Exercise description:
Exactly as written, reproduce all of the entries.

==========

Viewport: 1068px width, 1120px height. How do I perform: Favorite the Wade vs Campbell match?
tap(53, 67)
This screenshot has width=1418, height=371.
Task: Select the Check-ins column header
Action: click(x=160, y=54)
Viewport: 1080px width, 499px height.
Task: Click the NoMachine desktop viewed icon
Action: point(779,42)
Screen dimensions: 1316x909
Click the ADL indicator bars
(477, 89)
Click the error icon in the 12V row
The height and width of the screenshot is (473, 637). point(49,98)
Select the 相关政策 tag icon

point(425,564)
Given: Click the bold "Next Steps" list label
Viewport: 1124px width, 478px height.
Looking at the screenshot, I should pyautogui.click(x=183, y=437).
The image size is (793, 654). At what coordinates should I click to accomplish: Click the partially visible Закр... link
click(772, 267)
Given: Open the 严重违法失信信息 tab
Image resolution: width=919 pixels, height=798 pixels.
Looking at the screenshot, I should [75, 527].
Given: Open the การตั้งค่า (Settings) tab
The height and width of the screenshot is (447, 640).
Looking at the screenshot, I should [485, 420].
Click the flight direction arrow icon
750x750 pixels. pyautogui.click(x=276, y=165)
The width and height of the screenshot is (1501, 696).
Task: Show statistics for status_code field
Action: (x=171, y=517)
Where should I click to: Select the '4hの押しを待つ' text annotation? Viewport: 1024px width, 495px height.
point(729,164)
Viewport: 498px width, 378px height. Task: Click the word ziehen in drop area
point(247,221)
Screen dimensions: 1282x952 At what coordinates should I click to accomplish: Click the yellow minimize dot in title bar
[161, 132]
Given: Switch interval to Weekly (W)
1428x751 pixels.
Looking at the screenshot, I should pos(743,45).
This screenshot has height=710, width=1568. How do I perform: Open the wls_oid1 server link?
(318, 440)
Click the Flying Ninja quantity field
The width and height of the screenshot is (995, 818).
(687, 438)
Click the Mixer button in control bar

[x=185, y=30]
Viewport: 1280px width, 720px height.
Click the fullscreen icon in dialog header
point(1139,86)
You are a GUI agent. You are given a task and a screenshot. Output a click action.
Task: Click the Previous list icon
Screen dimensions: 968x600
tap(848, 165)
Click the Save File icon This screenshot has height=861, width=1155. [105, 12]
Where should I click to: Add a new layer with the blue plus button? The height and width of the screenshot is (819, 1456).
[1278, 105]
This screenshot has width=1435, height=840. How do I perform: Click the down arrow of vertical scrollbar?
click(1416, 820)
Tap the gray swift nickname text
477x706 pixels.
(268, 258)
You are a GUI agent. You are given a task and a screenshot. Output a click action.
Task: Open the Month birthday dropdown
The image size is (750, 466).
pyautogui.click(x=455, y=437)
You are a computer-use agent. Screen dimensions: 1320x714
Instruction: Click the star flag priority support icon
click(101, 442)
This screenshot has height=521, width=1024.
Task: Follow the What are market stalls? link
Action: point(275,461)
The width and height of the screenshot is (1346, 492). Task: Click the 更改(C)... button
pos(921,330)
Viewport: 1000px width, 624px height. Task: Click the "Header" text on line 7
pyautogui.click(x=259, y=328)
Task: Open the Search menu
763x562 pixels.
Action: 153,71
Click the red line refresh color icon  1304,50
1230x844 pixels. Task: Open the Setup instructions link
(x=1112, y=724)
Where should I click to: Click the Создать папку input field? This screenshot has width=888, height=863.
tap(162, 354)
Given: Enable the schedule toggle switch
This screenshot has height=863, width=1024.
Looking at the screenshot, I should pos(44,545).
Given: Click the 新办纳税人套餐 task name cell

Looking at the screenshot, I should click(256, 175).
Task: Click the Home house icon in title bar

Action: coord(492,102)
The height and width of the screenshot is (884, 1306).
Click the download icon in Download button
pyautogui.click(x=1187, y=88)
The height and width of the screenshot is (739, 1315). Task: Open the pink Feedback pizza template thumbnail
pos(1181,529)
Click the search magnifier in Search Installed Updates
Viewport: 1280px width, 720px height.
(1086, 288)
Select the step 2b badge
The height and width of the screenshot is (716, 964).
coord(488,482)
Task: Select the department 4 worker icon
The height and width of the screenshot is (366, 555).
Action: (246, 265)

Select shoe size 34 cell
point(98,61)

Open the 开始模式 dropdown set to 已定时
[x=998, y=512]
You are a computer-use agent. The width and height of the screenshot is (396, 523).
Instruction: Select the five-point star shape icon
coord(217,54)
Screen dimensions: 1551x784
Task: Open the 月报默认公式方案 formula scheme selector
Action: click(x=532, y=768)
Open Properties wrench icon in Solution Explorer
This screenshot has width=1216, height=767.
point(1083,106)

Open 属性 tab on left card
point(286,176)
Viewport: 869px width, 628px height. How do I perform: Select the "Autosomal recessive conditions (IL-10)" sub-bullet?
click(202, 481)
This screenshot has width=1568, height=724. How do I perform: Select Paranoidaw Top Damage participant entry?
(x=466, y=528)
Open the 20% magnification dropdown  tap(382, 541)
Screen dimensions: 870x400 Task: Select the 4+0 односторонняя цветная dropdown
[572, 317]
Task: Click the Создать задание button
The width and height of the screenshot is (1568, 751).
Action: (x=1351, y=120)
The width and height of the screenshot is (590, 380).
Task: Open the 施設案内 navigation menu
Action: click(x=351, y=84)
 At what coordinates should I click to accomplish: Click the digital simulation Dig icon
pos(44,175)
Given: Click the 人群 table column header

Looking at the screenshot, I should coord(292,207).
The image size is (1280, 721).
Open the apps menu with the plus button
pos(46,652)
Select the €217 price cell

==========

Answer:
Viewport: 1068px width, 1120px height. How do I perform: Favorite the Wade vs Campbell match?
tap(53, 67)
This screenshot has width=1418, height=371.
Task: Select the Check-ins column header
Action: click(x=160, y=54)
Viewport: 1080px width, 499px height.
Task: Click the NoMachine desktop viewed icon
Action: point(779,42)
Screen dimensions: 1316x909
Click the ADL indicator bars
(477, 89)
Click the error icon in the 12V row
The height and width of the screenshot is (473, 637). point(49,98)
Select the 相关政策 tag icon

point(425,564)
Given: Click the bold "Next Steps" list label
Viewport: 1124px width, 478px height.
Looking at the screenshot, I should pyautogui.click(x=183, y=437).
The image size is (793, 654). At what coordinates should I click to accomplish: Click the partially visible Закр... link
click(772, 267)
Given: Open the 严重违法失信信息 tab
Image resolution: width=919 pixels, height=798 pixels.
Looking at the screenshot, I should [75, 527].
Given: Open the การตั้งค่า (Settings) tab
The height and width of the screenshot is (447, 640).
Looking at the screenshot, I should [485, 420].
Click the flight direction arrow icon
750x750 pixels. pyautogui.click(x=276, y=165)
The width and height of the screenshot is (1501, 696).
Task: Show statistics for status_code field
Action: (x=171, y=517)
Where should I click to: Select the '4hの押しを待つ' text annotation? Viewport: 1024px width, 495px height.
point(729,164)
Viewport: 498px width, 378px height. Task: Click the word ziehen in drop area
point(247,221)
Screen dimensions: 1282x952 At what coordinates should I click to accomplish: Click the yellow minimize dot in title bar
[161, 132]
Given: Switch interval to Weekly (W)
1428x751 pixels.
Looking at the screenshot, I should pos(743,45).
This screenshot has height=710, width=1568. How do I perform: Open the wls_oid1 server link?
(318, 440)
Click the Flying Ninja quantity field
The width and height of the screenshot is (995, 818).
(687, 438)
Click the Mixer button in control bar

[x=185, y=30]
Viewport: 1280px width, 720px height.
Click the fullscreen icon in dialog header
point(1139,86)
You are a GUI agent. You are given a task and a screenshot. Output a click action.
Task: Click the Previous list icon
Screen dimensions: 968x600
tap(848, 165)
Click the Save File icon This screenshot has height=861, width=1155. [105, 12]
Where should I click to: Add a new layer with the blue plus button? The height and width of the screenshot is (819, 1456).
[1278, 105]
This screenshot has width=1435, height=840. How do I perform: Click the down arrow of vertical scrollbar?
click(1416, 820)
Tap the gray swift nickname text
477x706 pixels.
(268, 258)
You are a GUI agent. You are given a task and a screenshot. Output a click action.
Task: Open the Month birthday dropdown
The image size is (750, 466).
pyautogui.click(x=455, y=437)
You are a computer-use agent. Screen dimensions: 1320x714
Instruction: Click the star flag priority support icon
click(101, 442)
This screenshot has height=521, width=1024.
Task: Follow the What are market stalls? link
Action: point(275,461)
The width and height of the screenshot is (1346, 492). Task: Click the 更改(C)... button
pos(921,330)
Viewport: 1000px width, 624px height. Task: Click the "Header" text on line 7
pyautogui.click(x=259, y=328)
Task: Open the Search menu
763x562 pixels.
Action: 153,71
Click the red line refresh color icon  1304,50
1230x844 pixels. Task: Open the Setup instructions link
(x=1112, y=724)
Where should I click to: Click the Создать папку input field? This screenshot has width=888, height=863.
tap(162, 354)
Given: Enable the schedule toggle switch
This screenshot has height=863, width=1024.
Looking at the screenshot, I should pos(44,545).
Given: Click the 新办纳税人套餐 task name cell

Looking at the screenshot, I should click(256, 175).
Task: Click the Home house icon in title bar

Action: coord(492,102)
The height and width of the screenshot is (884, 1306).
Click the download icon in Download button
pyautogui.click(x=1187, y=88)
The height and width of the screenshot is (739, 1315). Task: Open the pink Feedback pizza template thumbnail
pos(1181,529)
Click the search magnifier in Search Installed Updates
Viewport: 1280px width, 720px height.
(1086, 288)
Select the step 2b badge
The height and width of the screenshot is (716, 964).
coord(488,482)
Task: Select the department 4 worker icon
The height and width of the screenshot is (366, 555).
Action: (246, 265)

Select shoe size 34 cell
point(98,61)

Open the 开始模式 dropdown set to 已定时
[x=998, y=512]
You are a computer-use agent. The width and height of the screenshot is (396, 523).
Instruction: Select the five-point star shape icon
coord(217,54)
Screen dimensions: 1551x784
Task: Open the 月报默认公式方案 formula scheme selector
Action: click(x=532, y=768)
Open Properties wrench icon in Solution Explorer
This screenshot has width=1216, height=767.
point(1083,106)

Open 属性 tab on left card
point(286,176)
Viewport: 869px width, 628px height. How do I perform: Select the "Autosomal recessive conditions (IL-10)" sub-bullet?
click(202, 481)
This screenshot has width=1568, height=724. How do I perform: Select Paranoidaw Top Damage participant entry?
(x=466, y=528)
Open the 20% magnification dropdown  tap(382, 541)
Screen dimensions: 870x400 Task: Select the 4+0 односторонняя цветная dropdown
[572, 317]
Task: Click the Создать задание button
The width and height of the screenshot is (1568, 751).
Action: (x=1351, y=120)
The width and height of the screenshot is (590, 380).
Task: Open the 施設案内 navigation menu
Action: click(x=351, y=84)
 At what coordinates should I click to accomplish: Click the digital simulation Dig icon
pos(44,175)
Given: Click the 人群 table column header

Looking at the screenshot, I should coord(292,207).
The image size is (1280, 721).
Open the apps menu with the plus button
pos(46,652)
Select the €217 price cell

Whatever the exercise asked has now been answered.